• EXCERPTED TEXT:

------------------------------------

Work to strengthen the UK’s ability to manage soil more sustainably is starting to bear fruit. Andrew Blake reports
That adding organic matter (OM) increases soil fertility has long been appreciated. But determining the best sources of that material, how much is needed on specific soils and how it should be applied to maximise crop yields is the thrust of ongoing research, part-funded by AHDB.
Adding OM not only supplies plant nutrients – it helps improve soil structure, explains Andy Whitmore, of Rothamsted Research, who is leading the work.
“It does this, partly we think, by feeding earthworms, fungi and other organisms to create a better environment for crop roots to explore the soil for water and nutrients.”
Practical spin-offs include lower fuel consumption and longer working windows, especially in wet seasons, he adds.
The four-year research project*, begun in 2012, has triggered further work involving other funding sources, for example from Sustainable Agriculture Research and Innovation Club (SARIC), to see how long the benefits of added OM last once applications stop.
“One of the things we’ve found is that a little organic matter can go a long way,” says Dr Whitmore.
This has been highlighted by a draft sensor fitted between tractor and plough working plots receiving various types and rates of added OM in long-term experiments on Rothamsted’s Broadbalk field.

------------------------------------

• REQUIRED ACTIONS:
[A] Restate the paragraph of the article on soil organic matter that begins "That adding organic matter" as a short bulleted list, keeping its main facts.
[B] In the article on soil organic matter, reproduce the passage between "Adding OM not" and "says Dr Whitmore.", inclusive, substituting "bacteria" for "fungi".
[C] Write a continuation of the article on soil organic matter that picks up after its final sentence.
The material that comes after this article has no connection to it.

------------------------------------

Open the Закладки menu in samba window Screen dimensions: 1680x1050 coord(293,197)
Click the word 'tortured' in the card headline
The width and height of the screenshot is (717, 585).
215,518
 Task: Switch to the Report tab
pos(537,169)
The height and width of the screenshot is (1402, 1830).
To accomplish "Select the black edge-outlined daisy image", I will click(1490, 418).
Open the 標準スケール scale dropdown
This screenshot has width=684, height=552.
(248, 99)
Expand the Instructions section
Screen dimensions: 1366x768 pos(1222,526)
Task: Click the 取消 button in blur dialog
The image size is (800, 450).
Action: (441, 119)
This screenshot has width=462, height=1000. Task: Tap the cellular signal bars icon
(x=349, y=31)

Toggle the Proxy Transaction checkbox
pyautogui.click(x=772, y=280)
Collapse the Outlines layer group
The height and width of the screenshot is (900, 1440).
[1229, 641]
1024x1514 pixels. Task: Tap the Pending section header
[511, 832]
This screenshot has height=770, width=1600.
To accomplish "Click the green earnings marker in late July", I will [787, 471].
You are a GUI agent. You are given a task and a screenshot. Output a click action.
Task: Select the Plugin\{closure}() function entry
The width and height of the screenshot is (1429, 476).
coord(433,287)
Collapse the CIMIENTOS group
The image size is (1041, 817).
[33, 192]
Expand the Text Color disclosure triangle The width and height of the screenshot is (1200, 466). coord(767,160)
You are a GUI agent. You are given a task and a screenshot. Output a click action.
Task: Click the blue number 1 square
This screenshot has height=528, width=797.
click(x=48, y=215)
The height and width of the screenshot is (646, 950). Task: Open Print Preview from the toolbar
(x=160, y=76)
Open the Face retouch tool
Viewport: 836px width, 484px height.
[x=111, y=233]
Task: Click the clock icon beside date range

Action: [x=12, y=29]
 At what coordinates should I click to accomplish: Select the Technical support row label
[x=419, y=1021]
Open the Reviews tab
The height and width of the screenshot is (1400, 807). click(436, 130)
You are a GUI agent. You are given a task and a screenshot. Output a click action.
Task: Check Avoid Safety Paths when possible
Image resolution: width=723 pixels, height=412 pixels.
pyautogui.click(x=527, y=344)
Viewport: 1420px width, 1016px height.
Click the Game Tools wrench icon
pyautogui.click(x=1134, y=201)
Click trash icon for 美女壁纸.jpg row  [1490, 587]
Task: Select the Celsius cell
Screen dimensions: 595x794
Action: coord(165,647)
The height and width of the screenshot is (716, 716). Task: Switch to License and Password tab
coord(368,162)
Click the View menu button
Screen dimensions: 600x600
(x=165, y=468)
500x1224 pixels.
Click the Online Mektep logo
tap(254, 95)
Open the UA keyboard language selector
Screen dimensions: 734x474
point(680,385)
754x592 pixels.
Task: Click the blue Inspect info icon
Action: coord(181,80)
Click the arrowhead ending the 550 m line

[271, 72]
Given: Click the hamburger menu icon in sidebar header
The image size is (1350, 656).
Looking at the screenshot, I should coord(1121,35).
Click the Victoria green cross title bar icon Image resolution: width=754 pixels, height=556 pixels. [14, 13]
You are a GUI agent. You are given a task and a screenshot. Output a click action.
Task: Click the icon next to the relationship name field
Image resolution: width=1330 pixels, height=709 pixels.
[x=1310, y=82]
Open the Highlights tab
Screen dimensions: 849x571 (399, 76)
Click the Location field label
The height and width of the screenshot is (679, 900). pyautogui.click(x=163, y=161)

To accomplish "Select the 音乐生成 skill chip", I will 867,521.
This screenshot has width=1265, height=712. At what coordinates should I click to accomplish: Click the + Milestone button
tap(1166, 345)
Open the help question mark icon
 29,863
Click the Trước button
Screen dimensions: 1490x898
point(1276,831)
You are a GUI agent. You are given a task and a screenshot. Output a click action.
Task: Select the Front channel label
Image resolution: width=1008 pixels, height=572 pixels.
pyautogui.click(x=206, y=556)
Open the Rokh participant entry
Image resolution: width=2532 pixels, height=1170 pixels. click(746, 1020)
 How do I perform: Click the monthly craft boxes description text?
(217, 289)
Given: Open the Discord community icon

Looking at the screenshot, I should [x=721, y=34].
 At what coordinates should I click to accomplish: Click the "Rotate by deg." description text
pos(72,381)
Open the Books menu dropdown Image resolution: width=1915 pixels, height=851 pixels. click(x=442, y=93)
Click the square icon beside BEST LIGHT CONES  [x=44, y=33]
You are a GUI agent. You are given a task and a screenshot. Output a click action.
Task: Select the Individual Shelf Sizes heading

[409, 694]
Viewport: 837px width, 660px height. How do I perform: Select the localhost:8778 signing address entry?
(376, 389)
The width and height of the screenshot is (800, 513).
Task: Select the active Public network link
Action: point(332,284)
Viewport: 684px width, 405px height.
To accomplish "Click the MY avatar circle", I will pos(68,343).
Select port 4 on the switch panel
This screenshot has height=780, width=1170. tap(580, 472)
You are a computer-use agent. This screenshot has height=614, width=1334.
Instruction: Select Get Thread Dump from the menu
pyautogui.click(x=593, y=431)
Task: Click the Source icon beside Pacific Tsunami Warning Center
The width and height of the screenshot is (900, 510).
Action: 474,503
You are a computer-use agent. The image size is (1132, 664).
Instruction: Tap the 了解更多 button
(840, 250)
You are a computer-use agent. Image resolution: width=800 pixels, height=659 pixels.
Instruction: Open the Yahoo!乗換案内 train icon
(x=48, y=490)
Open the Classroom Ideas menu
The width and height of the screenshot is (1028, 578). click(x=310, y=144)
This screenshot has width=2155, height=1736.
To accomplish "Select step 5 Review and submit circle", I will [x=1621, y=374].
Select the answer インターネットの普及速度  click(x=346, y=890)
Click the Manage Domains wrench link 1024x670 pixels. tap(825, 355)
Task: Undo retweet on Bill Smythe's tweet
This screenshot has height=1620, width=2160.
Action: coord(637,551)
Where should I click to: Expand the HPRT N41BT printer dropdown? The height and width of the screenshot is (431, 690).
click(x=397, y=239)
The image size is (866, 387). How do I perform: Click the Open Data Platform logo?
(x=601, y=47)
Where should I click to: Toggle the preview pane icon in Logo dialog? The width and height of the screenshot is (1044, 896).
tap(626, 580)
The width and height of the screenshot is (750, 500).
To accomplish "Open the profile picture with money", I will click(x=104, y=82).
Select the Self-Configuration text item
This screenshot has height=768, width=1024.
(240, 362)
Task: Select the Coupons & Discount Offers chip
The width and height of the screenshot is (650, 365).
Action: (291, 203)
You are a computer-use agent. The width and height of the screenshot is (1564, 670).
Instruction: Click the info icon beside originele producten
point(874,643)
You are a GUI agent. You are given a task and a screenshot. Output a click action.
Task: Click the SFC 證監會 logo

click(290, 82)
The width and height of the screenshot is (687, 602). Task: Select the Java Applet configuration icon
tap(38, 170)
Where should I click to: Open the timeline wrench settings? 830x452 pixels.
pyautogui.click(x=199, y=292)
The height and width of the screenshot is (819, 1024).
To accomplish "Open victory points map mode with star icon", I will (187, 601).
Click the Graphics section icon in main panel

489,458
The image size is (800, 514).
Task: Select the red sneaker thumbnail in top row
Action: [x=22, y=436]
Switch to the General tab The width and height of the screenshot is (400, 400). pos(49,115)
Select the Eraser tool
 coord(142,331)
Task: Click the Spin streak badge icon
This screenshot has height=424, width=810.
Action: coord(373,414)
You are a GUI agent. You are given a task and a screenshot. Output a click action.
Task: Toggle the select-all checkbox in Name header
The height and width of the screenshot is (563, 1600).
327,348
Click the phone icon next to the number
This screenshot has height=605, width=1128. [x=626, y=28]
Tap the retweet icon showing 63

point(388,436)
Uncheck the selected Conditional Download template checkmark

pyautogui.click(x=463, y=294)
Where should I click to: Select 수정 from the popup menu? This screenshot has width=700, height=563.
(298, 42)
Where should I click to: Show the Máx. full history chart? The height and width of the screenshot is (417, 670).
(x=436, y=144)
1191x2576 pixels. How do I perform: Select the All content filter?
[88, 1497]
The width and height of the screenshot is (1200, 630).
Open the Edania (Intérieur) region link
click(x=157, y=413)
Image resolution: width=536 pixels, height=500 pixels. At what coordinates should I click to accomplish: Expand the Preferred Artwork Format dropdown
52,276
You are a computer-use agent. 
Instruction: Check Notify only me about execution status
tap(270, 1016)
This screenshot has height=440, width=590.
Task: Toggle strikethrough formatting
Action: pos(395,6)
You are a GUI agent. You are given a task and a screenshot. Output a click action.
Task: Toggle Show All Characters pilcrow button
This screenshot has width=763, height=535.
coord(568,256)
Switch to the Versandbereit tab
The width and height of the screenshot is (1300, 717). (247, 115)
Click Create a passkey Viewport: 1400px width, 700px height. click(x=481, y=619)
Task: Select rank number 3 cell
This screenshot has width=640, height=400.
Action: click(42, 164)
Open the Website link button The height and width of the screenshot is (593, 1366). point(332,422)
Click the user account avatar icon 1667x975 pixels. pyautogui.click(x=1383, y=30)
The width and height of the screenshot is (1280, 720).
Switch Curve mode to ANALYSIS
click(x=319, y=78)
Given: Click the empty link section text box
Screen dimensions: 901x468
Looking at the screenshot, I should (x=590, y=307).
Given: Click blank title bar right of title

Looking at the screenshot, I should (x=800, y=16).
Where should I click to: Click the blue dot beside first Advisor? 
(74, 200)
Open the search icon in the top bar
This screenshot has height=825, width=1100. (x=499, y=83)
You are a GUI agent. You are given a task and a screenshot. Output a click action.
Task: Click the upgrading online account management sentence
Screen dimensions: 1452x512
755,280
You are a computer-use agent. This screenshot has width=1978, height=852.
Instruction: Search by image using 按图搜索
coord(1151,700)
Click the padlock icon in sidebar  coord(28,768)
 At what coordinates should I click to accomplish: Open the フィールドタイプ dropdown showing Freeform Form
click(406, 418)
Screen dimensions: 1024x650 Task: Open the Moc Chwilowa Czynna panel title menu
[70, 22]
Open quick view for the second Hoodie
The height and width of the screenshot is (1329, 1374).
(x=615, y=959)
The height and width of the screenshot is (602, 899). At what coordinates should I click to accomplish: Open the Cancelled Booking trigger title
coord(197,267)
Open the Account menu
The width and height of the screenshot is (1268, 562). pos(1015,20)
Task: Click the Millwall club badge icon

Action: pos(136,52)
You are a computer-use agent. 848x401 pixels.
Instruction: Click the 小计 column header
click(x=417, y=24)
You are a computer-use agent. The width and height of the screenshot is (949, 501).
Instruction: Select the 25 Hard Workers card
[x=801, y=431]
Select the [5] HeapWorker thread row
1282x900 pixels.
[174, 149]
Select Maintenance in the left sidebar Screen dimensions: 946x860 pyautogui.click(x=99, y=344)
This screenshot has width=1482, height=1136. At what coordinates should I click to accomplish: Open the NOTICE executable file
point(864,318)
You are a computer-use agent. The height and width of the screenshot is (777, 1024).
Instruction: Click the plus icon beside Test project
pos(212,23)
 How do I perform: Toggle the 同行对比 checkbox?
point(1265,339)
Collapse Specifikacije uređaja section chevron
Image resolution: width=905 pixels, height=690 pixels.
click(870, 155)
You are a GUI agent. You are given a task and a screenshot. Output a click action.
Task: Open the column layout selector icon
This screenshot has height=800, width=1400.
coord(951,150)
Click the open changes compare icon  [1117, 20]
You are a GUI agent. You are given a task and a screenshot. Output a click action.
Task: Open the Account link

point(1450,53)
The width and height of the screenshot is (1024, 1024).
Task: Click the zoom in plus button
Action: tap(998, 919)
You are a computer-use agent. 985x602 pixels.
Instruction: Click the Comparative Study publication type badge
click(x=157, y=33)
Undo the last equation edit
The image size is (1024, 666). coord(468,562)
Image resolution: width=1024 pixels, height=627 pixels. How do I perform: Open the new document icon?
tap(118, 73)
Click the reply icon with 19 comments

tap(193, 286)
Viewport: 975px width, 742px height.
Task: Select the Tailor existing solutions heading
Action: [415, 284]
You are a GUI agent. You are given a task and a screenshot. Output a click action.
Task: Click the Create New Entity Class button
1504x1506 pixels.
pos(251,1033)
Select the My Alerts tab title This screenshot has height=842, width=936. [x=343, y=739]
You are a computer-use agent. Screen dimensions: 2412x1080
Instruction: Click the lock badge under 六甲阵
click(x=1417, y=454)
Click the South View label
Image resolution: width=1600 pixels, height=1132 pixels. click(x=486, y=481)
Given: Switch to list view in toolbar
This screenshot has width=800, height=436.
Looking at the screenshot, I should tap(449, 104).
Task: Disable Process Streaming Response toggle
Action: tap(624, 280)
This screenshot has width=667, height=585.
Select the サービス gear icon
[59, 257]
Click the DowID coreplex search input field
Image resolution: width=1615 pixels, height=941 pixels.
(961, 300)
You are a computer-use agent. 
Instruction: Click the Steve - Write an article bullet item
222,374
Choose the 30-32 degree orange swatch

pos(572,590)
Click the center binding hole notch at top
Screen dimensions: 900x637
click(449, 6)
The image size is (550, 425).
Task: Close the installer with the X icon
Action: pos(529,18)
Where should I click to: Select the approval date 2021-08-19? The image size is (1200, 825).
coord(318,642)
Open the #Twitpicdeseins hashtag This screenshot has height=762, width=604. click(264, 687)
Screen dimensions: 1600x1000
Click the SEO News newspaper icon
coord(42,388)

------------------------------------

• YOUR WRITTEN ANSWERS:
[A]
- Adding organic matter (OM) has long been known to increase soil fertility.
- Ongoing research, part-funded by AHDB, aims to determine the best sources of that material, how much is needed on specific soils, and how to apply it for the highest crop yields.

[B]
Adding OM not only supplies plant nutrients – it helps improve soil structure, explains Andy Whitmore, of Rothamsted Research, who is leading the work.
“It does this, partly we think, by feeding earthworms, bacteria and other organisms to create a better environment for crop roots to explore the soil for water and nutrients.”
Practical spin-offs include lower fuel consumption and longer working windows, especially in wet seasons, he adds.
The four-year research project*, begun in 2012, has triggered further work involving other funding sources, for example from Sustainable Agriculture Research and Innovation Club (SARIC), to see how long the benefits of added OM last once applications stop.
“One of the things we’ve found is that a little organic matter can go a long way,” says Dr Whitmore.

[C]
“As we expected, the plots which had a lot of organic matter had lower draft than the plots which had had none in their history,” says Dr Whitmore. “But it was interesting the plots which had had only a little bit, from crop residues and things like that, also had quite low draft forces – almost as low as those on plots with very high rates of added organic matter.”
The Broadbalk experiment, which started in 1843, amends soil with quite large amounts of farmyard manure (FYM), he adds.
The AHDB series of experiments on another Rothamsted field, Fosters, have tested a wider range of materials – anaerobic digestate (AD), compost, and crop residues, as well as mixtures of FYM, AD and compost with residues.
Application rates ranged from about five tonnes/hectare to levels more like those added annually on Broadbalk, namely 35t/ha.
“In the first year there was no statistical difference between the experimental plots which were amended and the ones which were not, but in subsequent years adding OM increased yields by 0.5-1.5t/ ha.
“FYM consistently increases yields the most, but compost and AD are almost as effective.”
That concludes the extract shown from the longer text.